::: Extract :::
1

For a string like:

"The temperature today is 30.8 degrees celsius."

How do I remove the full stop, especially for a longer string involving multiple sentences and decimal points?

I do know that there are similar questions posted, but it was in javascript or c#. As a beginner in programming as a whole, I don't really get the symbols they used nor how to translate it to Python.

CipherBot
  • 113
  • 5
  • 1
    I am not a python master, but this regular expression will help.. ([^\d]\.) Use this regex to find out all DOTS that does not appear within numbers like 98.456 but appears within texts like ss.ss Here is a post from stackoverflow on how to use regex to replace strings https://stackoverflow.com/questions/5658369/how-to-input-a-regex-in-string-replace – Rakesh Mehta Apr 06 '20 at 13:03
  • 2
    As @RakeshMehta mentioned, regex is probably the way you want to go. Just keep in mind sometimes, context matters. For example, the sentences `Today I am 30.8 days after today is my birthday.` Would qualify as a decimal in everything except for context. Granted, there should be a space before 8 but if your program accepts any input, there would be nothing preventing this from being parsed as a decimal. – Axe319 Apr 06 '20 at 13:12

1 Answers1

1

One quick solution could indeed be a regular expression as suggested in the comments if you can afford to look-up all your data and see what easy rule would be sufficient.

If you have a lot of variety in your data, take advantage of a proxy task: sentence tokenization. In fact, if you manage to split sentences, you're basically done.

For that, don't reinvent the wheel, use available sentence tokenizers:

>>> from nltk.tokenize.punkt import PunktSentenceTokenizer                                                                               
>>> tokenizer = PunktSentenceTokenizer()   
>>> sentences = tokenizer.tokenize("The temperature today is 30.8 degrees celsius. However yesterday at 12:00 A.M., M. John said it was 27.1 degrees.") 
>>> print(sentences)
['The temperature today is 30.8 degrees celsius.',
 'However yesterday at 12:00 A.M., M. John said it was 27.1 degrees.']

Getting rid of full stops becomes very easy: just remove the final dot if there's one:

>>> print([s[:-1] for s in sentences if s.endswith(".") else s])            
['The temperature today is 30.8 degrees celsius', 
 'However yesterday at 12:00 A.M., M. John said it was 27.1 degrees']

Hope that helps.

arnaud
  • 3,293
  • 1
  • 10
  • 27
:::
> **Set of tasks**
1 > Based on the forum thread about removing full stops in Python, do these statements agree with it? Answer yes or no for each and quote the words that decide it. (a) The asker has seen similar questions for JavaScript or C#. (b) The posted answer imports a sentence tokenizer from nltk. (c) Axe319 advises against using a regular expression.
2 > List every distinct number with a decimal point that appears in the forum thread on removing full stops.
::: Source data :::
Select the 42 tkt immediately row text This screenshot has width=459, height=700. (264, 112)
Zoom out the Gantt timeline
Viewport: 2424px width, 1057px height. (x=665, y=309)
:::
> **Answers for this exercise**
1 >
(a) Yes: "I do know that there are similar questions posted, but it was in javascript or c#."
(b) Yes: "from nltk.tokenize.punkt import PunktSentenceTokenizer"
(c) No: "As @RakeshMehta mentioned, regex is probably the way you want to go."

2 > 30.8, 98.456, 27.1